Lloyd Weier

Personal information
- Born: 6 October 1938
- Died: 17 December 2003 (aged 65)

Playing information
- Position: Prop
Club
| Years | Team | Pld | T | G | FG | P |
|  | Gympie |  |  |  |  |  |
| 19??–6? | Norths (Brisbane) |  |  |  |  |  |
| 1964–69 | North Sydney | 115 | 13 | 0 | 0 | 39 |
|  | Total | 115 | 13 | 0 | 0 | 39 |
Representative
| Years | Team | Pld | T | G | FG | P |
| 1962 | Queensland | 1 | 0 | 0 | 0 | 0 |
| 1965–66 | Australia | 3 | 1 | 0 | 0 | 3 |
| 1966 | City NSW | 1 | 0 | 0 | 0 | 0 |

= Lloyd Weier =

Australia international rugby league footballer

Lloyd Weier (1938–2003) was an Australian professional rugby league footballer who played in the 1960s.
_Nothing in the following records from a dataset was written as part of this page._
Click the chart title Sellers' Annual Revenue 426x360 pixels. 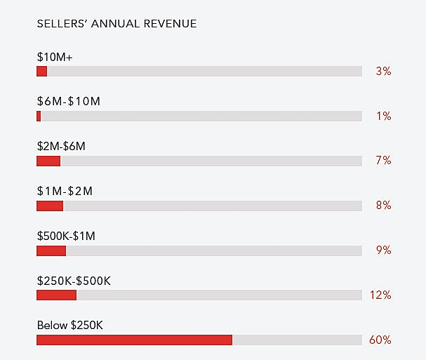pos(117,24)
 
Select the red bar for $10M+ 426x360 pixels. pos(42,71)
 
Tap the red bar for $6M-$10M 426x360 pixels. pos(39,116)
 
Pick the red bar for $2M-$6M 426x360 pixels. pos(48,161)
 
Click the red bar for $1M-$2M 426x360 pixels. pos(50,206)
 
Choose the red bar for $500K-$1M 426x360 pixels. pos(51,251)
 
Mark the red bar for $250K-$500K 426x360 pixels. pos(56,295)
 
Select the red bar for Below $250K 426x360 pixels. pos(134,340)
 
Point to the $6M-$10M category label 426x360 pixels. pos(68,101)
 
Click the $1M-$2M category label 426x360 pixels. pos(65,191)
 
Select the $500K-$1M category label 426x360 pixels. pos(66,236)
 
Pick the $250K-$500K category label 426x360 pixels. pos(74,281)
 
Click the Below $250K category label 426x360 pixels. pos(70,326)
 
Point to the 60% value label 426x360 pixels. pos(380,340)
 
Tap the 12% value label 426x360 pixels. pos(380,295)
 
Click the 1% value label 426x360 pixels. pos(383,116)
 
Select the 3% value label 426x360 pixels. pos(383,71)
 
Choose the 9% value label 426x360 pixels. pos(383,251)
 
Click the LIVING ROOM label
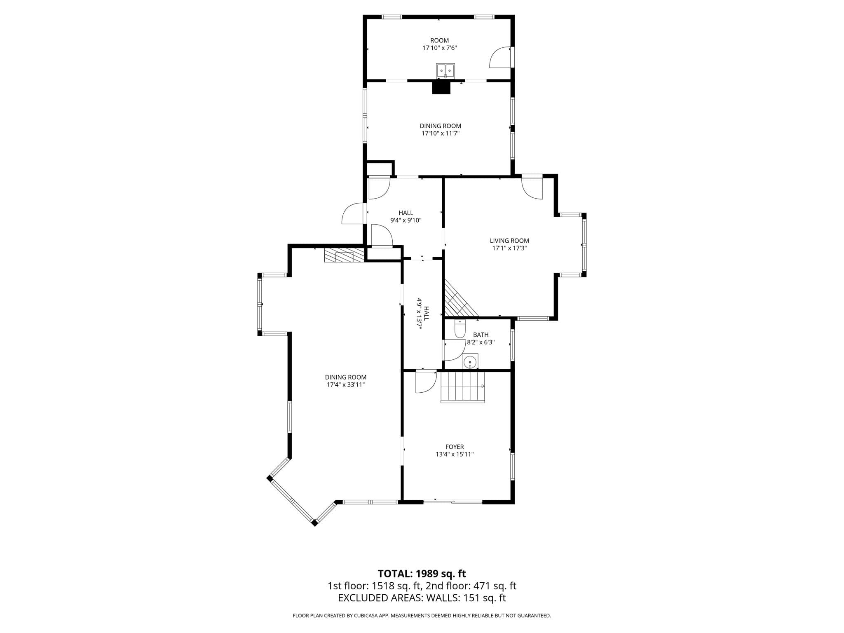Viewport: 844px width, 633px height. coord(509,241)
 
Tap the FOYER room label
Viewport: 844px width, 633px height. coord(455,447)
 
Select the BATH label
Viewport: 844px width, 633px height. coord(481,335)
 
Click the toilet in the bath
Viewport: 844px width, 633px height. coord(460,328)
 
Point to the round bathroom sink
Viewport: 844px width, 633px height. coord(470,361)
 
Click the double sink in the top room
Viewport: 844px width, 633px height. coord(445,70)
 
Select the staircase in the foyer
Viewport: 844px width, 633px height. coord(463,387)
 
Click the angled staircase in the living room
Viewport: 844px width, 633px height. coord(460,299)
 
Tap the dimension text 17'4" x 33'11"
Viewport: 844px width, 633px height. coord(346,384)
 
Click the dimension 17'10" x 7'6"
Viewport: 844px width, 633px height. coord(440,48)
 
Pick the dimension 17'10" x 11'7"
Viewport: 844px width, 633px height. coord(441,133)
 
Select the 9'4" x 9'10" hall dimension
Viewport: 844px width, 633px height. coord(406,220)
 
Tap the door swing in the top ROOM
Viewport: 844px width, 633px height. coord(499,58)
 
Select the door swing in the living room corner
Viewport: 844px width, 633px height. coord(532,188)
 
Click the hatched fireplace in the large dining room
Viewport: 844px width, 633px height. coord(344,255)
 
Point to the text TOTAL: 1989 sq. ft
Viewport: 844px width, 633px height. coord(422,573)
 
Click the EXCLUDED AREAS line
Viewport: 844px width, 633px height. coord(422,598)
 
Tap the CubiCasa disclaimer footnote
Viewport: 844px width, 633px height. coord(422,616)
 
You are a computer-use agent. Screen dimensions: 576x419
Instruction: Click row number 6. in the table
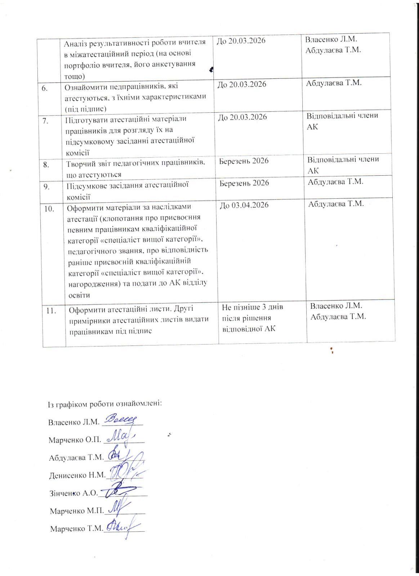coord(45,88)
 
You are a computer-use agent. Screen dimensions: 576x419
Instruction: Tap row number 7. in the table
coord(46,121)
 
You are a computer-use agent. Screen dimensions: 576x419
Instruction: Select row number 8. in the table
coord(46,165)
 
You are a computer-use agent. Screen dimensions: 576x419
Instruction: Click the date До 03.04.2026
coord(244,205)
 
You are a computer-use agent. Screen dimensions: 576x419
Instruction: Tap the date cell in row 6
coord(242,84)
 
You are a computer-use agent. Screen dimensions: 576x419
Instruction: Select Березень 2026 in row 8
coord(244,161)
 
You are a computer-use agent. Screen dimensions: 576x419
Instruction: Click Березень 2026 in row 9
coord(244,183)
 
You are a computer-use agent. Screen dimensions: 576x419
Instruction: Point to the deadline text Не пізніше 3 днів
coord(253,307)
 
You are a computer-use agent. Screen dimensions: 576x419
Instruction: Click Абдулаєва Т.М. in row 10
coord(336,204)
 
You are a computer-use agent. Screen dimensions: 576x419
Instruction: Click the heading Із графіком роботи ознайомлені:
coord(105,404)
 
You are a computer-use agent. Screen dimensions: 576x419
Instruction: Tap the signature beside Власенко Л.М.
coord(121,419)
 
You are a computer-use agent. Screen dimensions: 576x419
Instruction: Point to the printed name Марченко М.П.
coord(77,510)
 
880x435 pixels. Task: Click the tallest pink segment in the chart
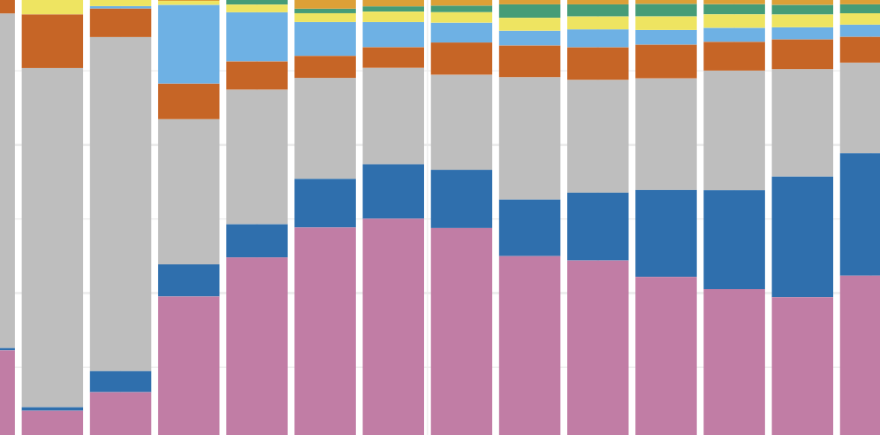point(393,326)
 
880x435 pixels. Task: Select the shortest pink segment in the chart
point(52,423)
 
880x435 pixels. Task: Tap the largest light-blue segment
point(189,44)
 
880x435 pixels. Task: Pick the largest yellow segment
point(52,6)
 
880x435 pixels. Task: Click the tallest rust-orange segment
point(52,41)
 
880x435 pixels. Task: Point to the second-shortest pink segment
point(120,413)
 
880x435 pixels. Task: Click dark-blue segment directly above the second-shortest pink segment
point(120,381)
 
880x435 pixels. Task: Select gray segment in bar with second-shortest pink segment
point(120,203)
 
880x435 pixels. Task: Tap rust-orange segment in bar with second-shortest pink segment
point(120,22)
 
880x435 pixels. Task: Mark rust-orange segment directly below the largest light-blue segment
point(189,102)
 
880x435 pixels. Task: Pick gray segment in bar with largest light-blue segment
point(189,191)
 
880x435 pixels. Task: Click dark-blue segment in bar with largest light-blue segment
point(189,279)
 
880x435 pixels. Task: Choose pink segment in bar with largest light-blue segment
point(189,365)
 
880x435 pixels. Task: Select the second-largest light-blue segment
point(257,36)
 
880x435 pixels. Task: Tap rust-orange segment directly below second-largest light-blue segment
point(257,75)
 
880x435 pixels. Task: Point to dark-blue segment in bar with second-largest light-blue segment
point(257,240)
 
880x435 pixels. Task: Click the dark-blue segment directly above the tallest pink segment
point(393,191)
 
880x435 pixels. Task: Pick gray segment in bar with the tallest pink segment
point(393,116)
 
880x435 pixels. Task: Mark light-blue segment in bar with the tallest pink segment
point(393,34)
A Queensland state and Australia national representative forward, he played his club football in the Brisbane Rugby League premiership for Norths and in the NSWRFL Premiership for North Sydney

Weier had played for Bundaberg and Gympie before joining the Brisbane Rugby League premiership with the Northern Suburbs club. With them he won the 1961 grand final against Brothers. The following year Weier played one match for Queensland against New South Wales.

Weier joined the New South Wales Rugby Football League premiership club North Sydney in 1964. He becoming Kangaroo No. 378 when selected to go on Australia's 1965 tour of New Zealand and playing two Test matches. He also was selected to play in the City New South Wales rugby league team the following year. After six seasons with North Sydney Weier retired at the end of the 1969 NSWRFL season.

In 2008 Weier was named in the front row of the Norths Devils' 75-year anniversary greatest ever side.